Exercise instructions - Could you write out, verbatim, the lines of the rows below starting at the one containing "pixels, height=506 pixels." and ending at the one containing "Looking at the image, I should click on (372, 433).", with both of those lines included?

Saved entries
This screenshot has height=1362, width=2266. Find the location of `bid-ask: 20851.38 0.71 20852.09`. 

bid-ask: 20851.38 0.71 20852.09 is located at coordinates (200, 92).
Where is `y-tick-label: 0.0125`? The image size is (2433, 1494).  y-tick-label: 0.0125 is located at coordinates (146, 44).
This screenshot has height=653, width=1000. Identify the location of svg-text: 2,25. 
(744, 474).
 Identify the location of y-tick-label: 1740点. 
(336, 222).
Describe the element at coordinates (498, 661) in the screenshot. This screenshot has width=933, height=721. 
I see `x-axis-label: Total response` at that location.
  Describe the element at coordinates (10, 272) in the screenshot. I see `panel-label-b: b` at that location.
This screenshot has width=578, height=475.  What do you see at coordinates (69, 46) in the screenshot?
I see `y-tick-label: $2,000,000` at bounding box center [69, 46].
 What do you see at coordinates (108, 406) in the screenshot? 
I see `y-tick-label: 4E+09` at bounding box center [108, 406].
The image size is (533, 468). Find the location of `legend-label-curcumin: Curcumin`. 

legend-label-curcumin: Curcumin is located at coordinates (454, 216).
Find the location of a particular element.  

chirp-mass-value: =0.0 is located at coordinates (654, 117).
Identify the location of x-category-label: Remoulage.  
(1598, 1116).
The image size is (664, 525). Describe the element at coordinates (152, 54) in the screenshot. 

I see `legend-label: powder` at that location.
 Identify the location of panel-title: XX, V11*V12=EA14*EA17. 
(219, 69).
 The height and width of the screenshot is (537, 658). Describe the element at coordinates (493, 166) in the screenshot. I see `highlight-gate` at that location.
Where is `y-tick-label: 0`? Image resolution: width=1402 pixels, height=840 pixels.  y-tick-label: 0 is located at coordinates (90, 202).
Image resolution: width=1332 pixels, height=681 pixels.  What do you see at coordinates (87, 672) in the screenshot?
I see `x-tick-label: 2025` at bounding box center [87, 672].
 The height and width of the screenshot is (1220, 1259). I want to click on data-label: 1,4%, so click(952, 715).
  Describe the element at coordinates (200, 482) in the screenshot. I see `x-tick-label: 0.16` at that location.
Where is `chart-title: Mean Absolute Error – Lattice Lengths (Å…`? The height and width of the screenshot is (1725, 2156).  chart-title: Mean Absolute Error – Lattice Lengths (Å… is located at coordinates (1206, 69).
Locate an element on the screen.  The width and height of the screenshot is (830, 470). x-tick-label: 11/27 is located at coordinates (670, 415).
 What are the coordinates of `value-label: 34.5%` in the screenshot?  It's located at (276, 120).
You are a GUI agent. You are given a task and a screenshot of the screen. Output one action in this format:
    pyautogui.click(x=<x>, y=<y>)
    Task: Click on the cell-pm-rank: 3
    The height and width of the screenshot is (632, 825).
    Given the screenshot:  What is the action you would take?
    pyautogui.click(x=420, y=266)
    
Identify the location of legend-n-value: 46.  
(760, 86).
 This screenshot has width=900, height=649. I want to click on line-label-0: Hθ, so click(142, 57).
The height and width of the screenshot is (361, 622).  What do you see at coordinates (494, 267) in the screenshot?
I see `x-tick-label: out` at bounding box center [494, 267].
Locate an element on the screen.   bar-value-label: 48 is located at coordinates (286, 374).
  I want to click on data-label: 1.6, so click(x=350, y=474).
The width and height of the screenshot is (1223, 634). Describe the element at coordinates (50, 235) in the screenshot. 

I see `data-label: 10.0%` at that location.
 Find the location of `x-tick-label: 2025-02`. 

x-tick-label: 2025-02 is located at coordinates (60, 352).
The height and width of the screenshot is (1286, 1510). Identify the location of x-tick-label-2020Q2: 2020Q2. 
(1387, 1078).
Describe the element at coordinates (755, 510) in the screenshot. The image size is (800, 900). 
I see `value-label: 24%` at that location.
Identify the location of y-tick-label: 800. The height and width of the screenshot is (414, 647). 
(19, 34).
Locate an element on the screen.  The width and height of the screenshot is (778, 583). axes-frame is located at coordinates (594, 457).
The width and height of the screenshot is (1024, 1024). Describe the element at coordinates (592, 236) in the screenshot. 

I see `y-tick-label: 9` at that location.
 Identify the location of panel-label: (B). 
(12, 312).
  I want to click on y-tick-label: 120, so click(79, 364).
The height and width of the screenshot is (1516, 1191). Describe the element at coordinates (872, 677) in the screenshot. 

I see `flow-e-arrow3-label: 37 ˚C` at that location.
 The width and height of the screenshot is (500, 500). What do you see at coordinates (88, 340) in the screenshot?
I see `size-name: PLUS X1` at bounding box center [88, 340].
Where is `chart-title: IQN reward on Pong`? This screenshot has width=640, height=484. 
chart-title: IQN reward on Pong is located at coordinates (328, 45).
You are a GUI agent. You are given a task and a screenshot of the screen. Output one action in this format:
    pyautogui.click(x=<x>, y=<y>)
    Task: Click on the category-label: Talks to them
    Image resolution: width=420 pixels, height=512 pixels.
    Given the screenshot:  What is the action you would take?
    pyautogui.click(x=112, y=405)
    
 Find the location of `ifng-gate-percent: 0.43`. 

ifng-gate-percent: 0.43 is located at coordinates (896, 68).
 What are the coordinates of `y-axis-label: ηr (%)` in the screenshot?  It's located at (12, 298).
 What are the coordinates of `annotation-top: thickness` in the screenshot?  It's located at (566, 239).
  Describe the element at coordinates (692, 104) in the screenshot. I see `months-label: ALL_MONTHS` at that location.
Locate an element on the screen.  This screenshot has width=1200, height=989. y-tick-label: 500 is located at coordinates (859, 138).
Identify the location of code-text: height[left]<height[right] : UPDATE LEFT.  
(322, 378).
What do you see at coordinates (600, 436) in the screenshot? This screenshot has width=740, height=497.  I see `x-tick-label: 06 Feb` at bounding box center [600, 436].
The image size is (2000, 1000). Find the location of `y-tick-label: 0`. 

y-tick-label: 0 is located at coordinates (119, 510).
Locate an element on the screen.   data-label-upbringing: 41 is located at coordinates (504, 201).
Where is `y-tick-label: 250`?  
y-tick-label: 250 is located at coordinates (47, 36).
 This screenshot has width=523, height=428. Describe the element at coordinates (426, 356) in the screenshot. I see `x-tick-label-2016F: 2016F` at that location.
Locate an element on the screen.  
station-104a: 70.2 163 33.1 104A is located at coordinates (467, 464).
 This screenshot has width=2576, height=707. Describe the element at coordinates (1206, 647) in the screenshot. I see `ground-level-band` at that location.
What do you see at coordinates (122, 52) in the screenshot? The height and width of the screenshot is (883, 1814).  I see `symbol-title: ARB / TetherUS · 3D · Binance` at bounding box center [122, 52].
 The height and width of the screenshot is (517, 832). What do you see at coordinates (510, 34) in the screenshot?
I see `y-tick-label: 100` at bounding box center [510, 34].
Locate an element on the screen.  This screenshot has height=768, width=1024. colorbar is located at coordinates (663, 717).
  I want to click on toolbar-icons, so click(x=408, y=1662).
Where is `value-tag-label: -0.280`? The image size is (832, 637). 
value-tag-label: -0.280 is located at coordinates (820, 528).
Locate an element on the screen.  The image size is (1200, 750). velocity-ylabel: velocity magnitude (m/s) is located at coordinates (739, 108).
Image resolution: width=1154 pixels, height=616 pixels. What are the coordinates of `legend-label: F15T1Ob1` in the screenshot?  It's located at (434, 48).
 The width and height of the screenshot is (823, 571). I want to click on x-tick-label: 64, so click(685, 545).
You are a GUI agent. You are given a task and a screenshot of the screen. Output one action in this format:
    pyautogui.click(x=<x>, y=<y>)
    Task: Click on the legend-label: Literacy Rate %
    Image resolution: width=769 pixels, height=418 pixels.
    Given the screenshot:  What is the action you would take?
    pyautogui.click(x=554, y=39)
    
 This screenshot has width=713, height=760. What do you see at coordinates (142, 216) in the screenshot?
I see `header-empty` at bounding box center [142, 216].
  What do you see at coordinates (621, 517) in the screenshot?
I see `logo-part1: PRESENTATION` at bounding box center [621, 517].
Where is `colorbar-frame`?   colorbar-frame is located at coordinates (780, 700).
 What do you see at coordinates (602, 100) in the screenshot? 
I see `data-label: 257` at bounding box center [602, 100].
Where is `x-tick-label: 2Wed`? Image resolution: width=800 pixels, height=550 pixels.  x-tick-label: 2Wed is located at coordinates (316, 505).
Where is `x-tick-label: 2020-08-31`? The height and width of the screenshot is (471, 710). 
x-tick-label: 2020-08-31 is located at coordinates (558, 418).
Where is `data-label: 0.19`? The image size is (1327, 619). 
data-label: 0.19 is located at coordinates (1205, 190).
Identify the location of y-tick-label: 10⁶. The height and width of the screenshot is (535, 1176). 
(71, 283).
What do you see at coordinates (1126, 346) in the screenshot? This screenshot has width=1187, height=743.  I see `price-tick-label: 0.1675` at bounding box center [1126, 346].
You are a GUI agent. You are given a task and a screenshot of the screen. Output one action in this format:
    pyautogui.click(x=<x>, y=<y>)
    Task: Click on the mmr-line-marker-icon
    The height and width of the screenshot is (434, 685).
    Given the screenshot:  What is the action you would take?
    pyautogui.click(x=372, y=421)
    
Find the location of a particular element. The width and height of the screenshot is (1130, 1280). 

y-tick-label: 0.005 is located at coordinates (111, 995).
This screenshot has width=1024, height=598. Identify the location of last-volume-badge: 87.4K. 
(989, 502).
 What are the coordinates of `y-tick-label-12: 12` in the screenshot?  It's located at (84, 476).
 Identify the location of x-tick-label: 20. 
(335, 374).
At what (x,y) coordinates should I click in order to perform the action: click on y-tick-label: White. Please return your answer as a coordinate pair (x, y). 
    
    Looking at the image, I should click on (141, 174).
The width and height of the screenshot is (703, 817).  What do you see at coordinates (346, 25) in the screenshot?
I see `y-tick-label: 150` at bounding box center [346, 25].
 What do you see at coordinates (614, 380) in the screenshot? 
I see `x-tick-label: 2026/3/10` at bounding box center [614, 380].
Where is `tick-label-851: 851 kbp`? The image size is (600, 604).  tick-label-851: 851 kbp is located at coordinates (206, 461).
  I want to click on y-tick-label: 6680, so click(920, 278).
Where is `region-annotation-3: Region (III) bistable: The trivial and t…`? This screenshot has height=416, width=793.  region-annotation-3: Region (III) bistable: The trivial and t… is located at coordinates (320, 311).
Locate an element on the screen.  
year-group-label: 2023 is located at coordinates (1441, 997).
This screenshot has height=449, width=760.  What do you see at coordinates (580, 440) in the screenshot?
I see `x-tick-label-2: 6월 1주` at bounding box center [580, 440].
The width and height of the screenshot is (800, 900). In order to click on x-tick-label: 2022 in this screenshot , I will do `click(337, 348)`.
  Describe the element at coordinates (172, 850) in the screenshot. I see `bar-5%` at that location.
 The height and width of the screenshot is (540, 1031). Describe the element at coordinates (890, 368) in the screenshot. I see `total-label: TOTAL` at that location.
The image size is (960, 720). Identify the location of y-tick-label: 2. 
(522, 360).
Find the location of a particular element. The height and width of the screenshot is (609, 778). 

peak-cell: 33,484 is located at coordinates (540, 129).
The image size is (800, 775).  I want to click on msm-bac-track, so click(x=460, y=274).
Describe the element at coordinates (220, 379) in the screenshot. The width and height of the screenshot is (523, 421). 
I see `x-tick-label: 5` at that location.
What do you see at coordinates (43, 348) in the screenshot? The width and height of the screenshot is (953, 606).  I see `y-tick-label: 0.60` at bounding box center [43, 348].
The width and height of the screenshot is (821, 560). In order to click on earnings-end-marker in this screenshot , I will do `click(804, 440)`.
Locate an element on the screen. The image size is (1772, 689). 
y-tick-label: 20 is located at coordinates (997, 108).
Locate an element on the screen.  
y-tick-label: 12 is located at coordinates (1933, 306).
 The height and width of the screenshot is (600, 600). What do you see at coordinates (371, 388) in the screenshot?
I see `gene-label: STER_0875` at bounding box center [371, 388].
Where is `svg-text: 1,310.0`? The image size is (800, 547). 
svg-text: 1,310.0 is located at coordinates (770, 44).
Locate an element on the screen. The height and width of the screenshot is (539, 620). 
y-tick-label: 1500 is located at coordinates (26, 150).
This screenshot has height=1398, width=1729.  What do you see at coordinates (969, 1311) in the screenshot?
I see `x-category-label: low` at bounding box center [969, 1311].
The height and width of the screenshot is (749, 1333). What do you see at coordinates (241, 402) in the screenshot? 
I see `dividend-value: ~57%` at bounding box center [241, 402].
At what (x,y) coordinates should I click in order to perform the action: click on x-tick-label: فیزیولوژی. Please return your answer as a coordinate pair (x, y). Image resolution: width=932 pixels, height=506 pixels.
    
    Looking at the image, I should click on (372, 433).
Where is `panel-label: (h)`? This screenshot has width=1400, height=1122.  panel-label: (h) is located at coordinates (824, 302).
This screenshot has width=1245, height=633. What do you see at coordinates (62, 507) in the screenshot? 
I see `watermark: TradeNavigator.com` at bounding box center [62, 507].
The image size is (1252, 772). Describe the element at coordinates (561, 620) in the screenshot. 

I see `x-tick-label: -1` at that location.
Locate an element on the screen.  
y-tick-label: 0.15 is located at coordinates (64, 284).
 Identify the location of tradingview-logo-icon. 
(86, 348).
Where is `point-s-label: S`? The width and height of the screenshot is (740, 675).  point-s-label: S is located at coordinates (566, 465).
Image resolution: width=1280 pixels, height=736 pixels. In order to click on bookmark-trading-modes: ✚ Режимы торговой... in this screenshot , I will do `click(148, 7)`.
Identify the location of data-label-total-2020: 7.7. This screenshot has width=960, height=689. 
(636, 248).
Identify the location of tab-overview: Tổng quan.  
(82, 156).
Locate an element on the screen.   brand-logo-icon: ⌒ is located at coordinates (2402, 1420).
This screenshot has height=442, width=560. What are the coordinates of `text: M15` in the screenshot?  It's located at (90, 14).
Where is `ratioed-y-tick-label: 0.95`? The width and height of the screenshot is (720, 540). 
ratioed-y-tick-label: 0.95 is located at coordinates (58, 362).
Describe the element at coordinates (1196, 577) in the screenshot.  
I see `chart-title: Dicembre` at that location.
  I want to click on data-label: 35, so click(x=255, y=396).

Response to the task -
At what (x,y) coordinates should I click in order to perform the action: click on x-tick-label: فیزیولوژی. Please return your answer as a coordinate pair (x, y). Image resolution: width=932 pixels, height=506 pixels.
    
    Looking at the image, I should click on (372, 433).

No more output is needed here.